When on a summer’s evening a visitor appeared, one could hardly blame the young brahmacharyas seated beneath the banyan trees for starting and exclaiming. Nor could one admonish the young brahmins for interrupting their sandhi recitations to run clamouring to their gurus to announce the arrival of a stranger. Even their gurus, those venerable ancient sages with admirable control of their emotions, could not conceal the surge of interest that lightened their faces as they turned towards the lone figure that had emerged from the shadowy pathway and was making his way steadfastly across the clearing. The visitor appeared to be carrying nothing but the copper lota that was the mark of a travelling brahmin, and a stout staff.
‘That is no stranger,’ said one particularly learned and widely- travelled guru as his sharp gaze observed the approaching visitor. ‘It is none other than Ugrasrava, son of Lomarsana, known as Sauti to one and all. The name derives from the fact that he is the son of a Suta and therefore himself a Suta too. Who knows what that means?’

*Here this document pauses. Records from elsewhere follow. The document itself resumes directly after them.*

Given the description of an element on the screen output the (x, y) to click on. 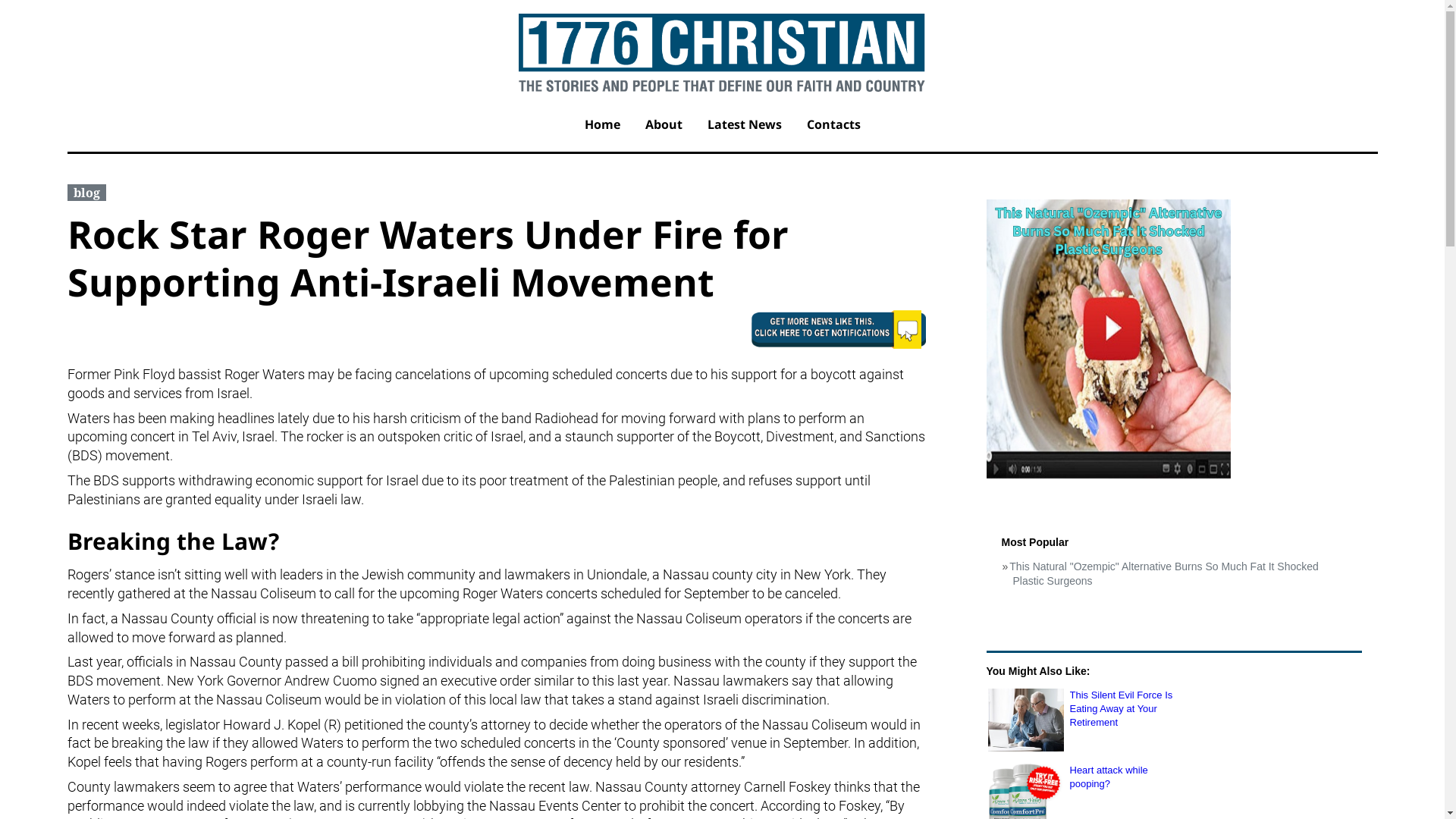
Heart attack while pooping? Element type: text (1123, 776)
This Silent Evil Force Is Eating Away at Your Retirement Element type: text (1123, 709)
This Silent Evil Force Is Eating Away at Your Retirement Element type: hover (1025, 719)
Contacts Element type: text (832, 126)
blog Element type: text (85, 192)
Home Element type: text (602, 126)
About Element type: text (663, 126)
Latest News Element type: text (744, 126)
Given the description of an element on the screen output the (x, y) to click on. 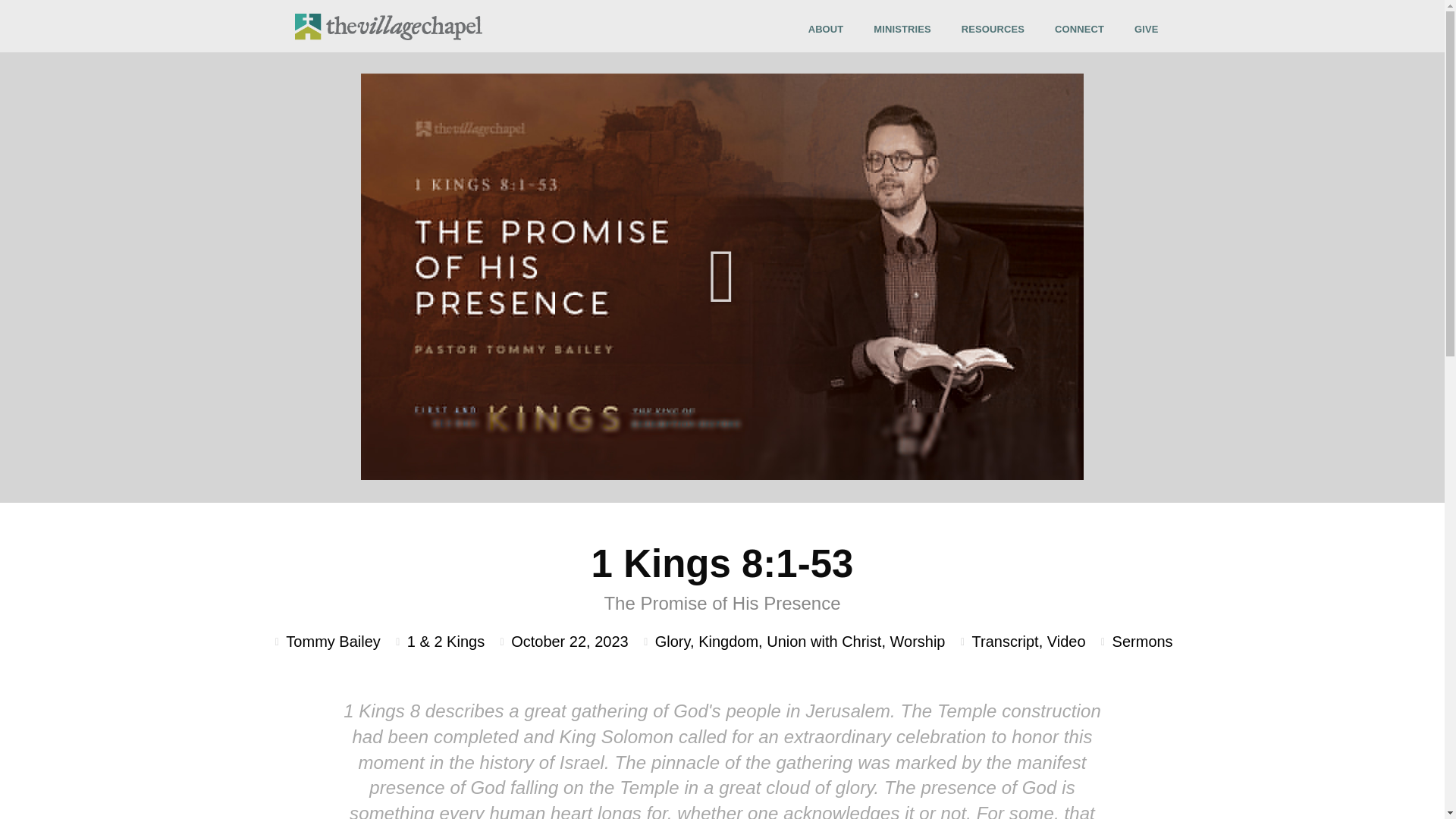
ABOUT (829, 29)
MINISTRIES (905, 29)
RESOURCES (996, 29)
Given the description of an element on the screen output the (x, y) to click on. 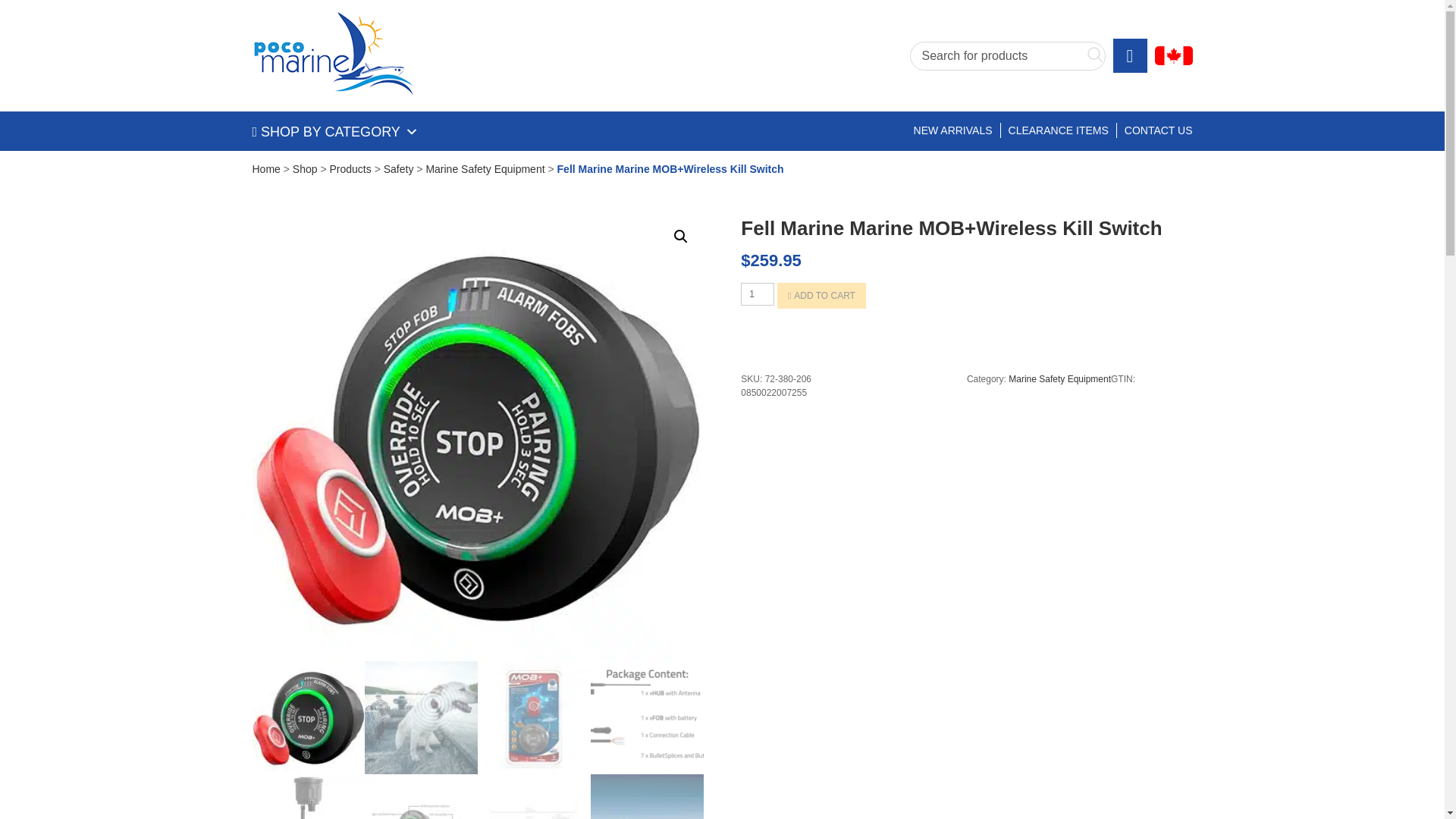
SHOP BY CATEGORY (334, 131)
Go to Shop. (304, 168)
Go to the Marine Safety Equipment Product Category archives. (484, 168)
Go to Poco Marine. (265, 168)
1 (757, 293)
Go to Products. (350, 168)
Poco Marine (332, 55)
View your shopping cart (1130, 55)
Go to the Safety Product Category archives. (398, 168)
Given the description of an element on the screen output the (x, y) to click on. 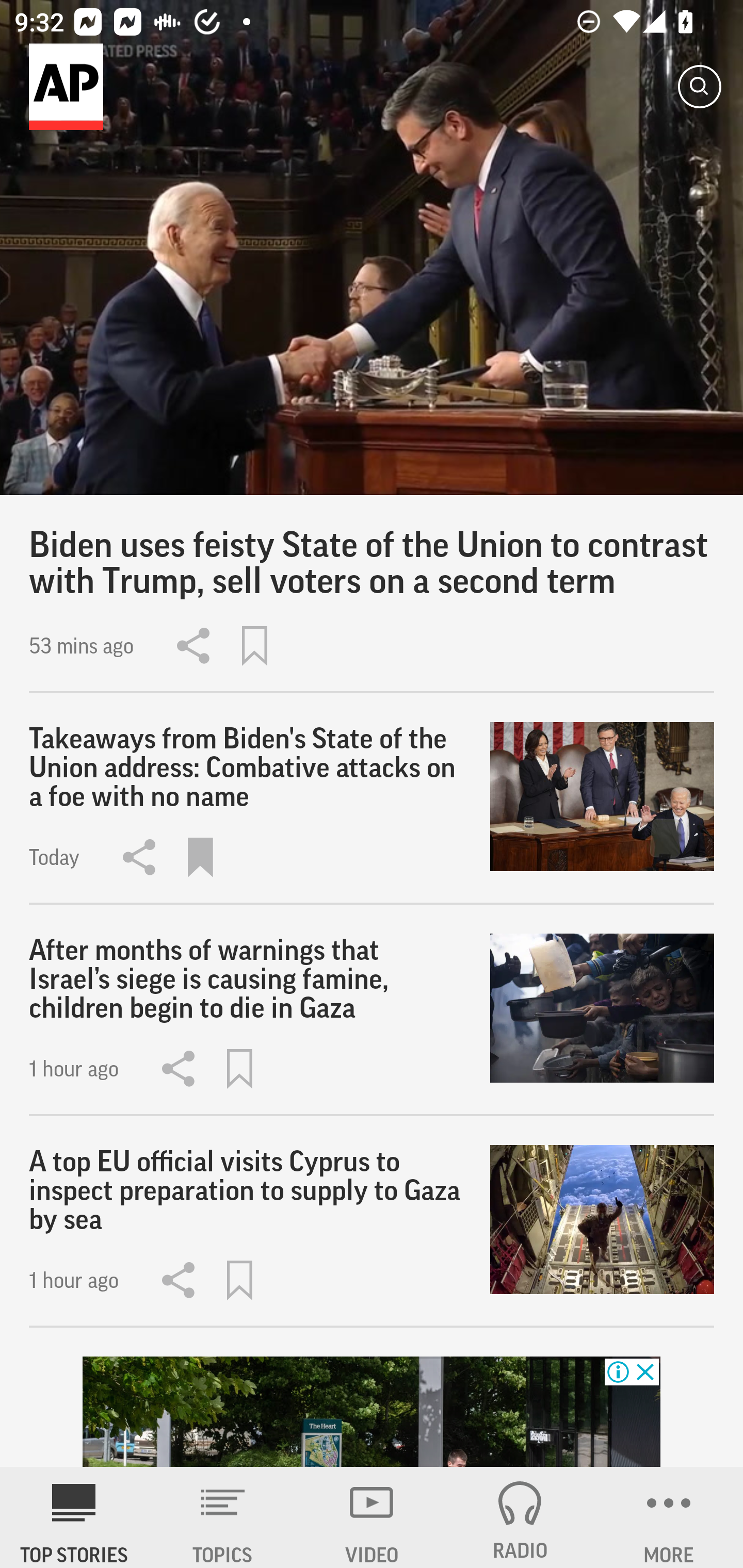
AP News TOP STORIES (74, 1517)
TOPICS (222, 1517)
VIDEO (371, 1517)
RADIO (519, 1517)
MORE (668, 1517)
Given the description of an element on the screen output the (x, y) to click on. 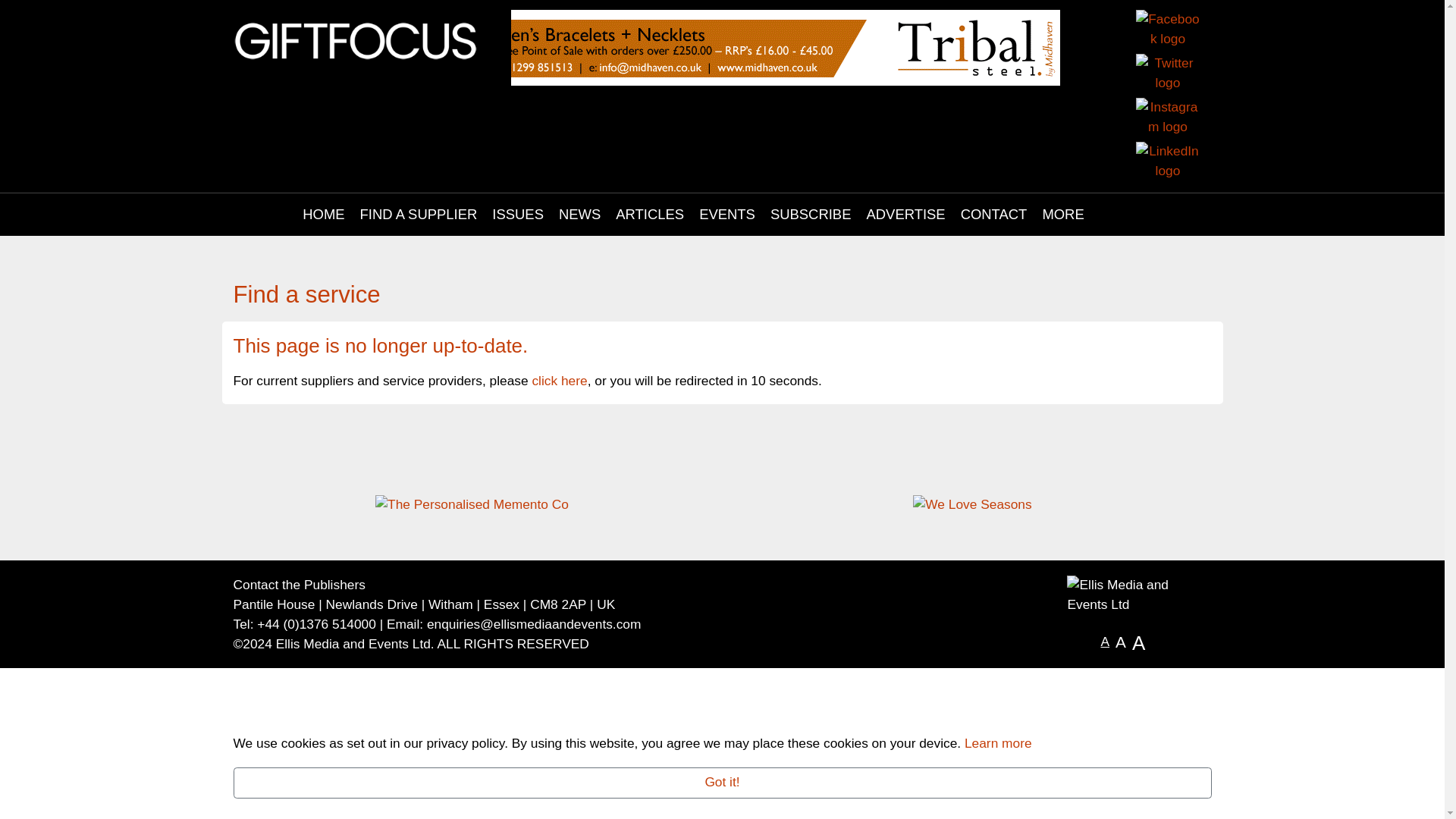
The Personalised Memento Co (472, 503)
HOME (322, 214)
Visit the Ellis Media and Events Ltd website (353, 643)
Follow Gift Focus on Twitter (1167, 74)
FIND A SUPPLIER (418, 214)
Gift Focus (355, 39)
Learn more (997, 743)
search (1120, 214)
Visit the Ellis Media and Events Ltd website (1139, 594)
Got it! (721, 782)
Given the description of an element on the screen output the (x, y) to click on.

Everyone knew: a Suta was the son of a Kshatriya father and a Brahmin mother. The name was synonymous with the profession of Sarathi or charioteer, because most persons of the Suta gotra turned to the profession of charioteering. This prompted one of the lesser sparks among the brahmacharyas to exclaim aloud that if the visitor was a Suta, then where were his chariot and horses?
‘Hidden in his lota!’ cried one of his brighter companions, immediately ducking his bald pate in case the guru might smite it. The guru did not smite him; he even permitted himself a ghost of a smile. For humour was not forbidden to brahmins, nor was the simple taking of pleasure in little everyday things. But Maharishi Gyanendra, for that was his name, did turn a stern face to the quick wit to warn the boy against passing further commentaries on a learned and respected visitor. The message successfully communicated and acknowledged by the boy’s shamefaced grin, the guru continued: ‘Some Sutas tend toward the profession of kusalavyas.’ This too needed no explanation. Kusalavyas were bards, poets, storytellers, raconteurs, so named for their vast wanderings across fields of kusa and lava grass, which they used as sleeping pallets. The guru added: ‘Ugrasrava Lomarsana is a kusalavya of such renown that even our kulapati honours him.’
At this the young acolytes oohed and aahed in chorus, for any visitor whom their own kulapati honoured must truly be a great personage.
‘Will he recite a poem for us?’ asked the excited students. ‘A war poem!’
‘A battle epic, with devas and asuras!’
‘And dev astras deployed and maha-mantras!’
> ‘And fantastical creatures and faraway lands!’
The guru laughed at the enthusiasm of his shishyas, his beard wagging. ‘That is for him to choose if our kulapati deigns to ask,’ he said.